===== Текст для чтения =====

Если обратиться к диалогу «Политик», то и здесь Сократ ограничивается несколькими вводными репликами вначале, как и Феодор Киренский. Беседа ведется мудрым чужеземцем из Элеи (перед нами непосредственное продолжение «Софиста») и неким вымышленным лицом — Сократом Младшим, который в «Софисте» присутствовал в виде молчаливого персонажа.

Платон бегло упоминает, что Теэтет устал от предыдущей беседы и его место заступил юноша Сократ.

Все более заметно, как знаменитый Сократ, непременный участник бурных споров, постепенно отходит на задний план и его заменяют юноши-двойники, Теэтет и Сократ Младший, напоминающие собой его самого в молодые годы, а роль ведущего беседу выпадает на долю философов из элейской школы, занятых отвлеченной проблематикой бытия и его познания.

То здесь выступает сам Парменид вместе с Зеноном, а то безымянный их ученик, безупречно конструирующий схемы общих и частных понятий в определении софиста и политика. Недаром Платон сравнивает ход мысли, приводящий к обозначению царственного политика, с ткацким и шерстопрядильным искусством, когда мастерицы узелок за узелком, петля за петлей из отдельных нитей создают прочную и надежную ткань.

Но вот даже и эта беседа, где почти уже нет места пытливой мысли Сократа, замирает.

В этом отношении особенно характерен такой же поздний платоновский диалог — «Тимей».

В «Тимее» ставится глубочайший вопрос о создании мира великим божеством, мастером-демиургом. Здесь, кроме Сократа, еще несколько действующих лиц, готовых к оживленной беседе. Но когда хозяин дома Критий увлекательно начинает рассказ об Атлантиде, буквально через несколько реплик диалог прерывается, и внимание слушающих сосредоточивается на приезжем философе-пифагорейце Тимее Локрском. Окружающие молчат, внимая теперь уже развернутому монологу Тимея, который рисует грандиозную картину построения Вселенной. Голоса Сократа здесь почти не слышно, и мудрое поучение находится целиком во власти Тимея.

Если пойти еще дальше и взглянуть на два самых больших сочинения Платона «Государство» и «Законы», каждое из которых занимает почти по целому толстому тому, то приходится признать такую деформацию диалога, которая уже трудно совместима с любимым жанром Платона.

=====

[Задания]:
a) Ответьте на вопросы по тексту о диалогах Платона.
(i) Кто занял место уставшего Теэтета?
(ii) С каким искусством Платон сравнивает ход мысли, приводящий к обозначению царственного политика?
(iii) Кто начинает рассказ об Атлантиде в «Тимее»?
b) Установите, согласуется ли каждое утверждение с текстом о диалогах Платона. Ответьте «да» или «нет» и приведите решающие слова текста.
(i) В «Софисте» Сократ Младший присутствовал, но не говорил.
(ii) Тимей Локрский принадлежит к элейской школе.
(iii) В «Тимее» основное поучение излагает Сократ.

===== Исходные данные =====

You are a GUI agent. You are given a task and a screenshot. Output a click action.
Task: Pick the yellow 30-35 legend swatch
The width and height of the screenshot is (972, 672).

=====

[Ответы]:
a)
(i) Юноша Сократ (Сократ Младший).
(ii) С ткацким и шерстопрядильным искусством.
(iii) Хозяин дома Критий.

b)
(i) Да: «который в «Софисте» присутствовал в виде молчаливого персонажа».
(ii) Нет: «на приезжем философе-пифагорейце Тимее Локрском».
(iii) Нет: «Голоса Сократа здесь почти не слышно, и мудрое поучение находится целиком во власти Тимея».